Each URI provides both '''location''' and '''identification''' properties.
'''location''' means that holding the URI is sufficient to locate the data it
represents (this means it contains a storage index or a lookup key, whatever
is necessary to find the place or places where the data is being kept).
'''identification''' means that the URI also serves to validate the data: an
attacker who wants to trick you into into using the wrong data will be
limited in their abilities by the identification properties of the URI.
Some URIs are subsets of others. In particular, if you know a URI which
allows you to modify some object, you can produce a weaker read-only URI and
give it to someone else, and they will be able to read that object but not
modify it. Each URI represents some '''capability''', and some capabilities
are derived from others.
source:src/allmydata/uri.py is the main place where URIs are processed. It is
the authoritative definition point for all the the URI types described
herein.
== File URIs ==
The lowest layer of the Tahoe architecture (the "grid") is reponsible for
mapping URIs to data. This is basically a distributed hash table, in which
the URI is the key, and some sequence of bytes is the value.
At present, all the entries in this DHT are immutable. That means that each
URI represents a fixed chunk of data. The URI itself is derived from the data
when it is uploaded into the grid, and can be used to locate and download
that data from the grid at some time in the future.
It is important to note that the "files" described by these URIs are just a
bunch of bytes, and that __no__ filenames or other metadata is retained at
this layer. The vdrive layer (which sits above the grid layer) is entirely
responsible for directories and filenames and the like.
=== CHI URIs ===
CHK (Content Hash Keyed) files are immutable sequences of bytes. They are
uploaded in a distributed fashion using a "storage index" (for the "location"
property), and encrypted using a "read key". A secure hash of the data is
computed to help validate the data afterwards (providing the "identification"

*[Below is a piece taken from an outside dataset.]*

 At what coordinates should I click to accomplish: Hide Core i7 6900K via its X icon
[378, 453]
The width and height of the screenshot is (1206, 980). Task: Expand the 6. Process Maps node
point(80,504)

property). All of these pieces, plus information about the file's size and
the number of shares into which it has been distributed, are put into the
"CHK" uri.
In the current release, these URIs contain both the storage index and the
read key. The plan is to derive the storage index from the read key, so only
the latter will appear in the URI.
The current format for CHK URIs is the concatenation of the following
strings:
URI:CHK:(storage-index):(key):(hash):(needed-shares):(total-shares):(size)
Where (storage-index) is the base32 encoding of the (binary) storage index
(which itself is a SHA-256 hash), (key) is the base32 encoding of the 16-byte
AES read key, (hash) is the base32 encoding of the SHA-256 hash of the URI
Extension Block, (needed-shares) is an ascii decimal representation of the
number of shares required to reconstruct this file, (total-shares) is the
same representation of the total number of shares created, and (size) is an
ascii decimal representation of the size of the data represented by this URI.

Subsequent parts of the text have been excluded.